Email Phishing Scam Falsely Using County of San Diego Logo 

Alert for San Diego Agricultural Operations:

The County of San Diego is aware that agricultural operations have received emails from sources pretending to be the County. These emails, referred to as phishing emails, have been sent using the following information:

Phishing is a common type of cyber attack that targets individuals through email or text messages to attempt to acquire sensitive data, such as email passwords. These messages are often designed to look like they come from a trusted person or organization, to get recipients to open malicious links, or enter information on malicious websites.

The recent emails contain the County of San Diego logo to make the sender appear valid. Each email asks the recipient to confirm information, click on a button or link, and/or to enter sensitive information in a location that the fake senders provide. The emails also threaten to suspend or revoke the operation’s license, which some readers may believe refers to their operator identification. However, it does not.

The emails were not sent by the County of San Diego – Agricultural operations should not respond to them, click on any links in them, or send sensitive personal or business information.

As a reminder, emails sent by the County of San Diego Department of Agriculture, Weights & Measures are from the “sdcounty@service.govdelivery.com” email domain using the GovDelivery email software.
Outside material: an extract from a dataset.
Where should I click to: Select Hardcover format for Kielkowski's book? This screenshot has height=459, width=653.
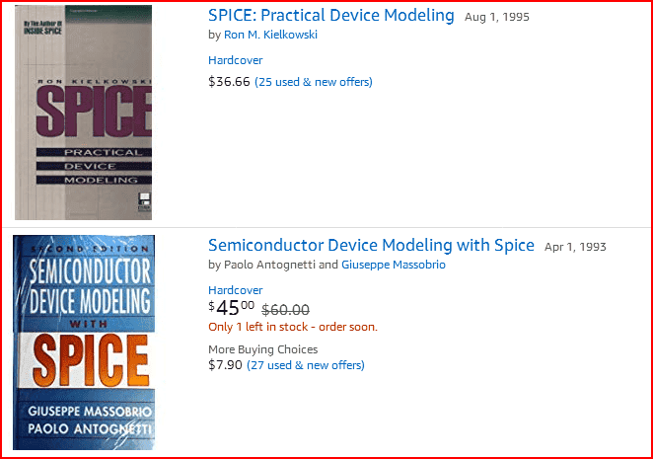pos(235,60)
To verify email authenticity, look at the information included between the carats (< sample >) or brackets [sample.email@domain.com] shown next to the sender’s name. It is possible for the sender to falsely use “admin@sandiegocounty.gov” in its name. However, it is not possible for a non-County government entity to show its email domain (the information between the carats or brackets) as “sandiegocounty.gov.”

When reviewing emails for authenticity, look for the following queues to help identify phishing emails:

  • Includes suspicious sender’s address that may imitate a legitimate business or government entity.
  • Demands you take urgent action.
  • Offers generic greetings and signature. Excludes contact information from the signature block.
  • Spoofs hyperlinks and websites in body text that does not match the URL text shown when hovering over links.
  • Contains spelling errors, poor grammar, or poor sentence structure. Uses inconsistent formatting.
  • Includes suspicious attachments with requests for you to download and open the attachment.

If you are an agricultural operator and receive an email that claims to be from the County of San Diego and you are concerned about its authenticity, you may contact sdcawm@sdcounty.ca.gov or 858-694-2739 to verify the email’s validity.

If you received such an email and have already clicked on the link or provided sensitive information, we encourage you to report it to your organization’s information technology department, reset your passwords, and scan your computer/device for malicious viruses/malware.